Je soupçonne le commissaire de la Ligue Nationale de Football, Roger Goodell, d’avoir été inspiré par les principes qui ont donné naissance à ces sentiments profonds quand il a récemment choisi de ne pas user des pouvoirs qui sont les siens pour mettre monsieur Kaepernick à l’amende ou pour le forcer à se lever durant l’hymne national : « les joueurs ont une tribune, et c’est bien qu’ils le fassent [se lever]. Nous les encourageons à être respectueux et c’est important qu’ils le soient. »

Parce que la Ligue de Football est une organisation privée, et non le gouvernement, le commissaire Goodell n’est pas tenu légalement d’autoriser monsieur Kaepernick à continuer son mouvement de protestation. Par conséquent, le commissaire a fait preuve d’une remarquable retenue, reconnaissant sans aucun doute pour son propre pouvoir ce que le juge Jackson comprenait du pouvoir de l’état : « lorsque les méthodes modérées de première instance pour atteindre l’unité ont échoué, celles qui concourent à son accomplissement doivent recourir à une sévérité toujours plus grande. Lorsque la pression gouvernementale pour obtenir l’unité croit, le conflit devient plus violent aux dépends de l’unité. »

Et pourtant, il ne s’est passé que six mois depuis que la Ligue a menacé implicitement de ne pas tenir compte de l’offre d’Atlanta pour le Super Bowl parce que le corps législatif de Géorgie a voulu dans une loi offrir au clergé et aux organisations religieuses les mêmes droits d’expression et de participation à certains événements et cérémonies tenus dans des lieux privés que ceux que le commissaire Goodell a jugé bon d’accorder maintenant à monsieur Kaepernick pour certains événements précédant la partie et pour les cérémonies organisées par la Ligue dans son domaine.

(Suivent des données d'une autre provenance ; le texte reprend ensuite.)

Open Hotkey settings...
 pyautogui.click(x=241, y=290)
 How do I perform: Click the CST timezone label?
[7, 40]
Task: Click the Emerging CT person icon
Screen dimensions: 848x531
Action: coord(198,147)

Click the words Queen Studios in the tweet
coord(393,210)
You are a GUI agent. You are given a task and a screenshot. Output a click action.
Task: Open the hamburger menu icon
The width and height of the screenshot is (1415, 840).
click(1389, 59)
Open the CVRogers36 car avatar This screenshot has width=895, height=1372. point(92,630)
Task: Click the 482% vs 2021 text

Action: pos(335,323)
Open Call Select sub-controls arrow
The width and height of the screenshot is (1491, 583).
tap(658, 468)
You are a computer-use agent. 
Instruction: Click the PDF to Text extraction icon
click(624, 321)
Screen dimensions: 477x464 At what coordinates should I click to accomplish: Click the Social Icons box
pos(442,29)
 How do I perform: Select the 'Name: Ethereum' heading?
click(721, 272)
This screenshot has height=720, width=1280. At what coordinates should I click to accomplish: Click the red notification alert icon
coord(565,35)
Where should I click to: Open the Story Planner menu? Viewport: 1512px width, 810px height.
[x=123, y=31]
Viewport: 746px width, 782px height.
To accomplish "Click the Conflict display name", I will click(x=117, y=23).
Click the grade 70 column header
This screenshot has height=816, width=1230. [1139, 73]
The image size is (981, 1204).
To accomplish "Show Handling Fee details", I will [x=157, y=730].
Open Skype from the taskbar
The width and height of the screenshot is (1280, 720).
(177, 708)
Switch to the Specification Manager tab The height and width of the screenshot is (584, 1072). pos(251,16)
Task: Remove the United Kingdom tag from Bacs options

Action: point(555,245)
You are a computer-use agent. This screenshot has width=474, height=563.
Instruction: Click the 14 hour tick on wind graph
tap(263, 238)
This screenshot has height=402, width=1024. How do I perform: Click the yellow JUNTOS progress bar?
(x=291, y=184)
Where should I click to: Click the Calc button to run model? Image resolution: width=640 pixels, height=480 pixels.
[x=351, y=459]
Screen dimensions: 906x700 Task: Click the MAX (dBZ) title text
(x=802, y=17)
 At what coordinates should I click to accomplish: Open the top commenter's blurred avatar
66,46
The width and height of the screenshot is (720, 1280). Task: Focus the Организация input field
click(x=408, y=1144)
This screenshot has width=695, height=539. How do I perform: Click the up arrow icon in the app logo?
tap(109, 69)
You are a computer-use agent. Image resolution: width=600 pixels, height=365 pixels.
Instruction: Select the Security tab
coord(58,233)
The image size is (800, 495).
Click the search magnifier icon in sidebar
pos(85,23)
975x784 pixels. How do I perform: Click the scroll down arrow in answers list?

Les deux affaires sont étrangement similaires. Les défenseurs du corps législatif de Géorgie ont été accusés d’être « contre l’inclusivité et la diversité » alors même que la loi avait été bâtie précisément dans ce but. En autorisant le clergé et les organisations religieuses à vivre conformément à leurs croyances dans l’espace public sans craindre des représailles gouvernementales ou des sanctions financières, la loi reconnaît implicitement qu’une « affirmation contre son gré » d’une opinion sur des sujets contestés qui nous divisent profondément trahit les principes d’inclusivité et de diversité.

Les critiques de monsieur Kaepernick l’ont accusé d’être non seulement anti-patriotique mais également irrespectueux à l’égard des militaires qui ont donné leur vie pour protéger la nation dont le drapeau est le principal symbole. Mais le quarterback remplaçant multi-millionnaire métis ne voit pas les choses ainsi : « je ne vais pas me mettre au garde-à-vous et me montrer fier du drapeau d’un pays qui opprime les noirs et les gens de couleur. »

Je pense qu’il a tort, puisque honorer le drapeau, c’est comme honorer votre famille et votre patrimoine. Vous n’honorez pas tout ce qu’ont fait tous les membres de votre lignage. Ce que vous faites, c’est reconnaître votre petitesse et votre dépendance, reconnaître que vous êtes né dans un cadre que vous n’avez pas choisi qui vous a donné – sans aucun mérite de votre part – une place, la vie, l’amitié et la civilisation, avec toutes les manies et imperfections inhérentes à la nature humaine. Cependant, je pense que le commissaire Goodell a pris la bonne décision en choisissant de ne pas forcer monsieur Kaepernick à violer sa conscience.

On peut seulement espérer que le commissaire réveille quelque jour l’imagination pour faire voir que les citoyens non multi-millionnaires, n’ayant pas la tribune publique de monsieur Kaepernick ni même une fraction significative de ses moyens financiers, ont une conscience, eux aussi.

Francis J. Beckwith est professeur de philosophie et d’étude des relations entre l’Eglise et l’Etat à l’université de Baylor.